**MRD Rank Metric Convolutional Codes**

**Prof. Paolo Vettori **

University of Aveiro, Portugal

A rank metric code C is a set of n×m matrices over a finite field, equipped with a distance given by the rank of A-B, for any two codewords A and B. The code is called MRD when the minimum distance between different codewords reaches its upper bound (depending on m, n, and the size of the code).

This kind of codes, together with an MRD construction (also known as Gabidulin code), were introduced at the end of the 70s by Delsarte. Surprisingly, new MRD constructions were found by various authors only in 2015. The first works on rank metric convolutional codes were published in 2015 too: in this case, codewords are (finite) sequences of n×m matrices, usually represented as polynomial matrices.
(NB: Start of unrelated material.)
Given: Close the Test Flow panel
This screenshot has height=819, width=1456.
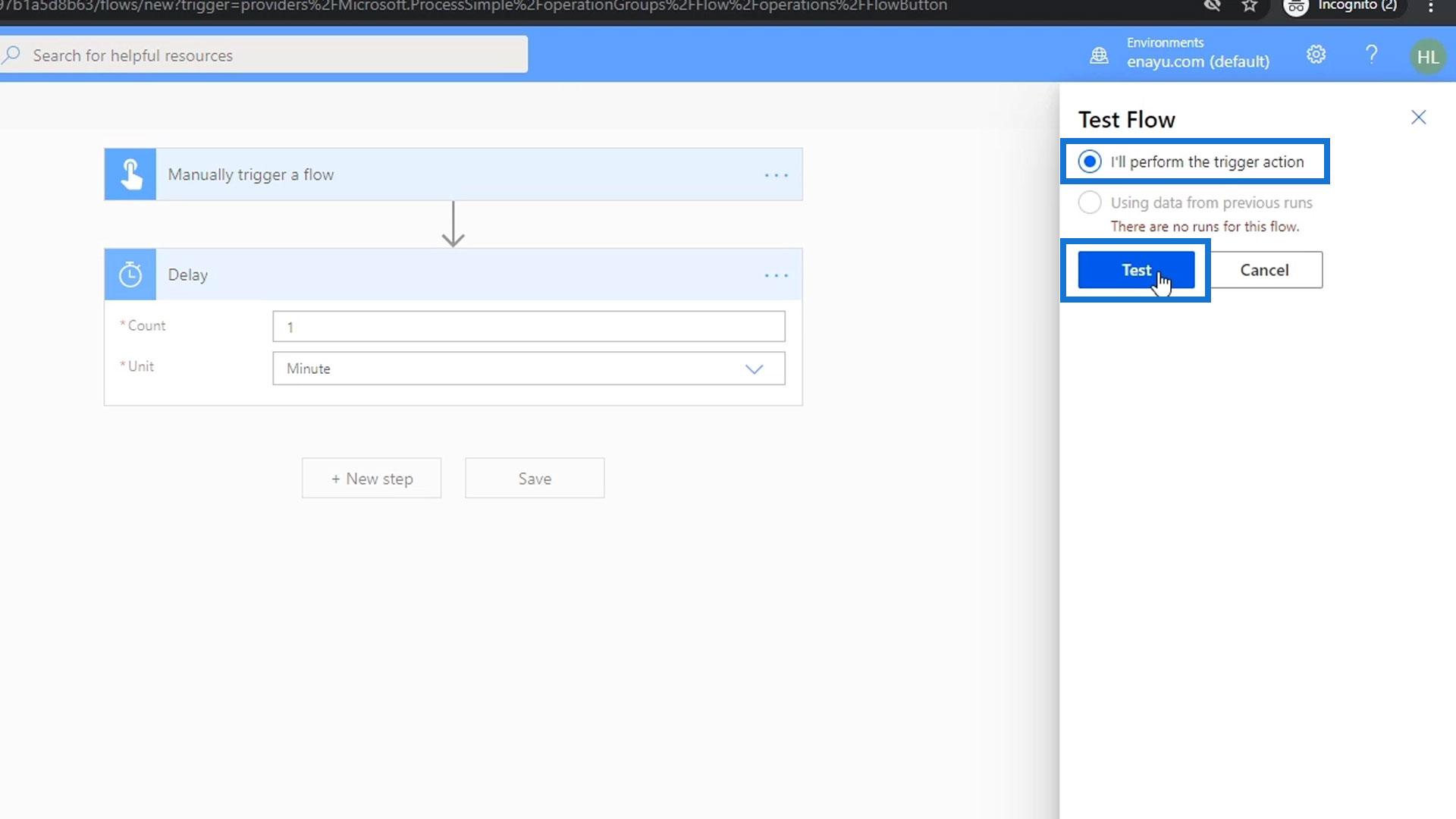Looking at the screenshot, I should [x=1418, y=118].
In this talk we will generalize the notion of codeword distance to the polynomial case, establish the corresponding upper bound, construct a general family of MRD rank metric convolutional codes, and show how to decode a received message, detecting and correcting the errors that may have occurred. Finally, we will propose strategies for more efficient implementations.

Joint work with Raquel Pinto and Diego Napp (University of Aveiro) and Joachim Rosenthal (University of Zurich).

Paolo Vettori received the M.S. degree in Electronic Engineering from the University of Padua, Italy, in 1995, and the Ph.D. degree in (Mathematical) Systems Theory from the University of Bologna, Italy, in 1999. After completing one year of postdoctoral research at the Department of Mathematics of the University of Aveiro, Portugal, he joined the local group on Systems Theory as Invited Assistant Professor, becoming Assistant Professor in 2008.

His research activities mainly concern Linear Systems Theory, particularly in the Behavioral approach: among others, he investigated linear systems with delays, with symmetries, with fractional order and systems defined on time scales. He recently began to study Random Network Coding and linear rank metric convolutional codes.